His concert last night, “A Tentative Evening of Bluegrass,” was that giddy amalgam we’ve come to expect from the inimitable Martin: equal parts deadpan, Tin Pan, and pandemonium, with gusts of “A Mighty Wind,” Victor Borge, and P.D.Q. Bach. The setting set the tone. Manhattan’s premiere showcase for Himalayan Art, the Rubin (known for its unrivaled and always eclectic Buddhist-chic slate of performances, lectures, and screenings) has literally zero thematic overlap with bluegrass. But that didn’t stop the Rubin’s inventive producer, Tim McHenry (a former Vanity Fair staffer), from booking Martin and justifying it thusly: “In 2003, musicologists from the University of North Carolina went to Tibet to explain the connection between bluegrass and Tibetan culture. And they found they had something in common: Plucking.” (Music, McHenry posited, is sometimes a reliable path to enlightenment. And rare is the venue in which entertainers can make reference to both a mountaintop bodhisattva and the Foggy Mountain Boys.)
The sextet of Martin and the hirsute, lightning-fingered Steep Canyon Rangers (whose “Lovin’ Pretty Woman” was nominated in 2008 for Bluegrass Album of the Year) went through a boisterous, rollicking, frolicking set that was transcendent in its own whacked-out way. Fiddler Nicky Sanders’s stroking stoked the crowd. Mike Guggino lovingly attacked his mandolin. Guitarist-vocalist Woody Platt, resembling a young Andy Griffith, delivered Glen Campbellished, Del McCoury-ian vocals. And Martin, throughout, was polished, poised, and hilarious.

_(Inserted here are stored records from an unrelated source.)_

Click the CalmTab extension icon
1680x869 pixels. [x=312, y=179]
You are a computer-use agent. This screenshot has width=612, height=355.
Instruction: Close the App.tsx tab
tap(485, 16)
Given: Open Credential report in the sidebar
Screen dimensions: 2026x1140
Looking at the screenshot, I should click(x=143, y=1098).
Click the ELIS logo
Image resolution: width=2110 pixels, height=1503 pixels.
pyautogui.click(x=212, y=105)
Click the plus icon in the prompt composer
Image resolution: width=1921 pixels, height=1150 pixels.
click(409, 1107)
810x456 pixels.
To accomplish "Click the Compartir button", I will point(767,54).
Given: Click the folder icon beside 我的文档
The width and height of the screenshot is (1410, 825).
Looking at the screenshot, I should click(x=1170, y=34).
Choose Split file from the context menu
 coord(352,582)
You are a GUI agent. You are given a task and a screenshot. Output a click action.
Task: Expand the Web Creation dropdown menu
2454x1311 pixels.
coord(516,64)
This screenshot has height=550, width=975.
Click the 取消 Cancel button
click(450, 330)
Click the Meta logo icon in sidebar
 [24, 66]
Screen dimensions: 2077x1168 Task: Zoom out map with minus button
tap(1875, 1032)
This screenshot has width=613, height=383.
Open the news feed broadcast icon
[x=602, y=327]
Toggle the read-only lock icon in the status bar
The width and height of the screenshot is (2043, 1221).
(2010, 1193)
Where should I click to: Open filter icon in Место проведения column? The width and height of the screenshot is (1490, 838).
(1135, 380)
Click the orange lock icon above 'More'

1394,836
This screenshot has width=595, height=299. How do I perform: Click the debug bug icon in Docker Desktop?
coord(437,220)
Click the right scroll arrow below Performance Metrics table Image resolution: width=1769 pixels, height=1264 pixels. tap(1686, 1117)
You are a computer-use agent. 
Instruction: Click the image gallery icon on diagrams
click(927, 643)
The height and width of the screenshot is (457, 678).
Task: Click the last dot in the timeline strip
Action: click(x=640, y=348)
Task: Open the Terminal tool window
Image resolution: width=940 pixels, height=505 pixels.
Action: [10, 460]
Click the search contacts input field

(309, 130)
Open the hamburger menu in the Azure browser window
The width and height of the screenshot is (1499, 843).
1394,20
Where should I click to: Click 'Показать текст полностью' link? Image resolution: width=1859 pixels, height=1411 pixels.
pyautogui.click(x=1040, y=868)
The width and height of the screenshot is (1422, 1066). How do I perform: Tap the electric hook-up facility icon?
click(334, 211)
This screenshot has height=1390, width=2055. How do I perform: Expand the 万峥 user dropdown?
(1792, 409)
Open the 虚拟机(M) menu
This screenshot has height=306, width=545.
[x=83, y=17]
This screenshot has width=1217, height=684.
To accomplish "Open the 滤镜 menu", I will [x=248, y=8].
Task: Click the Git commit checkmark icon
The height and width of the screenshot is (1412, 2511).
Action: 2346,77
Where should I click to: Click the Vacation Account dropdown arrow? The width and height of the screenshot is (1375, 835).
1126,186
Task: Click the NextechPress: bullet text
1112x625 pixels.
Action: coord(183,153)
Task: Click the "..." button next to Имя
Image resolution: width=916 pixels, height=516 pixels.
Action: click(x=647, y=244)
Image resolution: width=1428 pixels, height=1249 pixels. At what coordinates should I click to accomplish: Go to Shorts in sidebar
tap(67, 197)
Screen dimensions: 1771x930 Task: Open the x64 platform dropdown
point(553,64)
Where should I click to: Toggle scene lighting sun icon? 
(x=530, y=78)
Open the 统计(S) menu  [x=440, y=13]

The four highlights of the night: the Johnny Cash-Goes-To-Kashmir “Song of the Old West” (rechristened “Song of the Old East,” with some subtle raga inflections); the homey, way-Wobegon “Late For School”; the exquisitely heart-warming and electric “Orange Blossom Special” (with Sanders effecting a fiddle-fueled freight train); and Martin’s “The Crow,” performed as a banjo menage-a-trois, thanks to a cameo by Tony Trischka. (Earlier this year, Martin’s song “The Crow,” as the comedian explained, “actually became a minor hit on the bluegrass charts [which means] it’s a big hit on the bluegrass charts, selling, oh, 700 copies.”)
By the end of the night, every cell in this listener’s frame was delightfully athrob.